Exact copies of all the records are to be output.

→ Entries provided:
▬▬▬▬▬▬▬▬▬▬
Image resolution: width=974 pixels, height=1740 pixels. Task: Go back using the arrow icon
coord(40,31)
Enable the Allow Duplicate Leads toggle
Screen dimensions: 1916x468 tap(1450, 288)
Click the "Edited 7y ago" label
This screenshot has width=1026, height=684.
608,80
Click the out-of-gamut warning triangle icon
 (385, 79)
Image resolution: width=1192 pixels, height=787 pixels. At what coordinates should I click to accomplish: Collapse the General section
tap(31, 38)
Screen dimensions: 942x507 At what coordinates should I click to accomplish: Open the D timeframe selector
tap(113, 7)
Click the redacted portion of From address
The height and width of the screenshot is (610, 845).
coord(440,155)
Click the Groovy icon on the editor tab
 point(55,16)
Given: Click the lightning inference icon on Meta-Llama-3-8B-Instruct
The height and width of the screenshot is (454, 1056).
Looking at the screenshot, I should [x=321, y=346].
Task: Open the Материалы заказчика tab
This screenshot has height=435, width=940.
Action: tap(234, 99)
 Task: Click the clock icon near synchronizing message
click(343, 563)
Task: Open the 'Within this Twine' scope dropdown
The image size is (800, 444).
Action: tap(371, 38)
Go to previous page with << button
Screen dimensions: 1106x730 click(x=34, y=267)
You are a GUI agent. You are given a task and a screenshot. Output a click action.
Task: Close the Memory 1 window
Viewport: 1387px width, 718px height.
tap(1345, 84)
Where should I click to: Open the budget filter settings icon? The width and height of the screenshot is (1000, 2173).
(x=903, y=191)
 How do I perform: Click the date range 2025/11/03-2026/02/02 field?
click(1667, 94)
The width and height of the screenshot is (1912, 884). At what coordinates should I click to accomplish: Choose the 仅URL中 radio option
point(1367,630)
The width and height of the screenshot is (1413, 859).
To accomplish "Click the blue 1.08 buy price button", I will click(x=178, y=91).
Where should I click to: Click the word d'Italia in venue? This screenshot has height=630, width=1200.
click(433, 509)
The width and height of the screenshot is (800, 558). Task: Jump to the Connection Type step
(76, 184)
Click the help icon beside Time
▬▬▬▬▬▬▬▬▬▬
→ Problem solution:
Image resolution: width=974 pixels, height=1740 pixels. Task: Go back using the arrow icon
coord(40,31)
Enable the Allow Duplicate Leads toggle
Screen dimensions: 1916x468 tap(1450, 288)
Click the "Edited 7y ago" label
This screenshot has width=1026, height=684.
608,80
Click the out-of-gamut warning triangle icon
 (385, 79)
Image resolution: width=1192 pixels, height=787 pixels. At what coordinates should I click to accomplish: Collapse the General section
tap(31, 38)
Screen dimensions: 942x507 At what coordinates should I click to accomplish: Open the D timeframe selector
tap(113, 7)
Click the redacted portion of From address
The height and width of the screenshot is (610, 845).
coord(440,155)
Click the Groovy icon on the editor tab
 point(55,16)
Given: Click the lightning inference icon on Meta-Llama-3-8B-Instruct
The height and width of the screenshot is (454, 1056).
Looking at the screenshot, I should [x=321, y=346].
Task: Open the Материалы заказчика tab
This screenshot has height=435, width=940.
Action: tap(234, 99)
 Task: Click the clock icon near synchronizing message
click(343, 563)
Task: Open the 'Within this Twine' scope dropdown
The image size is (800, 444).
Action: tap(371, 38)
Go to previous page with << button
Screen dimensions: 1106x730 click(x=34, y=267)
You are a GUI agent. You are given a task and a screenshot. Output a click action.
Task: Close the Memory 1 window
Viewport: 1387px width, 718px height.
tap(1345, 84)
Where should I click to: Open the budget filter settings icon? The width and height of the screenshot is (1000, 2173).
(x=903, y=191)
 How do I perform: Click the date range 2025/11/03-2026/02/02 field?
click(1667, 94)
The width and height of the screenshot is (1912, 884). At what coordinates should I click to accomplish: Choose the 仅URL中 radio option
point(1367,630)
The width and height of the screenshot is (1413, 859).
To accomplish "Click the blue 1.08 buy price button", I will click(x=178, y=91).
Where should I click to: Click the word d'Italia in venue? This screenshot has height=630, width=1200.
click(433, 509)
The width and height of the screenshot is (800, 558). Task: Jump to the Connection Type step
(76, 184)
Click the help icon beside Time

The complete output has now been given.